Another jolt of pain through the bond. Luna thought about jabbing him in random places until he howled. Then she remembered they were stuck on a mountain together and decided against it.

“Show me,” she demanded.

Oliver sighed. Then he lifted his arms to reveal his ankle, which was swollen to the size of a grapefruit.

Luna shrieked again.

“Calm down,” he told her. “Last time I broke an ankle, I could walk on it after a day.”

“A day?” Luna laughed, incredulous. “You said we’d be back before dinner!”

Oliver tipped his head back against the tree, wincing when it jostled his leg. “We have supplies.”

Luna wanted to whine like a little kid. She maturely held back.

“Oliver,” she said, only the faintest whine leaking into her voice. “I really don’t want to sleep out here.”

“There’s a cave down that way.” Oliver pointed down the path.
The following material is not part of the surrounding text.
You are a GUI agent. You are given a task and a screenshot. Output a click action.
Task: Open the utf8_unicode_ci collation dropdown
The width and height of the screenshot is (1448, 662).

Luna vaguely remembered him pointing it out and saying that Vida veered off the path to smoke in it during her first and only hike last year.

Luna snorted in disbelief. “You want me to stay in a cave?”

She gestured at herself: peppy ponytail, stylish jeans, cute yet durable boots that were killing her.

“We have blankets,” he reminded her. “And I’m a furnace, remember? I can spare some body heat.”

Luna scoffed. “You just want to cuddle.”

It was something Oliver would have laughed at a few days ago. Now he only glared, his jaw tightening.

“Your family will send someone to find us,” she tried weakly.

“My family knows I pack like this.” He slapped the backpack sitting beside him. “And it’s not long until dark. If they do send somebody up before I can make it back on foot, they’ll be able to smell us from the path.”

Luna glared at him.

Oliver sighed. Suddenly, he looked exhausted, all the fight going out of him.

“You can keep walking if you want. Another hour, maybe two, and you’ll find a flower somewhere less dangerous. Then you can come back for me. But I’ll still need somewhere to stay tonight. And unless you’ve seen a hotel behind a tree somewhere…”

He trailed off, staring up at her expectantly. He expected her to leave him, she realized. Leave him injured and helpless in the middle of some hiking track for a few hours while her distance put him in even more pain than he already was.

“It would hurt,” she said. “A few hours of me walking away, you’d pass out again.”

“And I’d be fine once you got back,” he argued. “This trip can’t be for nothing.”

She went cold, imagining it: walking back and finding him limp and unconscious, his ankle still swollen. Alone, just like he insisted he wanted.

“I can’t get Spotify up here,” she said.

He frowned. “What?”

“I’m not going on a hike, alone, with no music to keep me company,” she said, grabbing the backpack and hauling it on. “We can get the flower once you’re healed. Come on.”

She held out a hand.

He stared at it. “There is no way you can lift me.”

“Then help me out!” She slapped his shoulder.

He huffed a pained laugh. Then he reached back, pushing himself up on the tree behind him. At Luna’s urging, he slung a toned arm around her shoulders. Luna ignored the bond singing in satisfaction inside her chest and took a step.

He stepped with her, face tight with pain.

“You have to lean on me,” she told him.

He rolled his eyes and muttered something about flattening her. But he leaned harder, Luna grunting under his weight as they shuffled forward another step.

“There,” she said, panting. “Better.”

* * *

It took forty minutes of slow, painstaking shuffling to reach the cave. It was further off the path than Luna had expected—she couldn’t even see the path from its entrance—but Oliver assured her that his family would be able to smell them easily if they walked up the path.

He unzipped the backpack, ready to lay out the blankets before Luna swatted him aside and took the blankets out of his hands.

“Let the girl with two functioning legs do it,” she said, standing up and snapping the blankets out, letting them drift onto the thankfully dry ground.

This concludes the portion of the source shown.